On December 22, 2002, Ugandan President Yoweri Museveni paid a ceremonial visit to a textile plant in Kampala, his country’s capital city. That day, shoppers in faraway America were streaming down the aisles of malls and department stores in crazed search of last-minute Christmas gifts. But Museveni’s mind was on supply, not demand. As dignitaries, including the US ambassador, looked on, the president loaded a cardboard box containing twelve pairs of seaweed- and stone-colored shorts onto a truck, dispatching them on a journey that was to end on the shelves of an American retail chain.
The clothes were part of the first shipment to roll off the assembly line of a new textile factory, which was set up to take advantage of the African Growth and Opportunity Act, an American free-trade initiative. Few Americans have ever heard of the four-year-old law. But in Uganda, AGOA, as the initiative is commonly called, is a magic word, invoked by politicians and businessmen, diplomats and foreign-aid donors–and most of all by President Museveni. To hear Museveni tell it, AGOA is the first step toward breaking Africa’s dependence on foreign aid and the beginning of an economic revival.

Source excerpt ->
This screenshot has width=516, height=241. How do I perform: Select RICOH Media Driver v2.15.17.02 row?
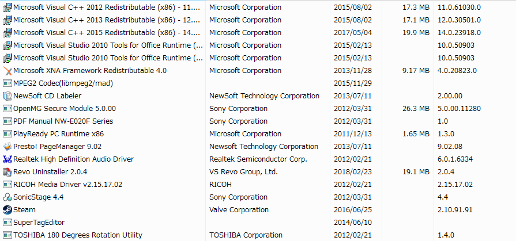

Given request ->
Can you resume the passage about Uganda's textile exports under AGOA, continuing on from its final sentence? The material above is taken from a separate source.

Result of this exercise ->
To America and other wealthy nations, which have grown tired of pumping billions in aid into Africa with little evident effect, Museveni is a godsend: an African leader who will tell them what they want to hear. Museveni’s view that free trade promises a painless way to raise the continent from penury has won him admirers across the ideological spectrum and entree into rarefied circles. Most recently, he extolled the virtues of trade at the G-8 summit in Sea Island, Georgia. When President Bush signed a bill reauthorizing AGOA through 2015 in July, he praised Uganda’s president. “This African leader,” Bush said, “understands that…when nations respect their people, open their markets, expand freedom and opportunity to all their citizens, entire societies can be lifted out of poverty and despair.”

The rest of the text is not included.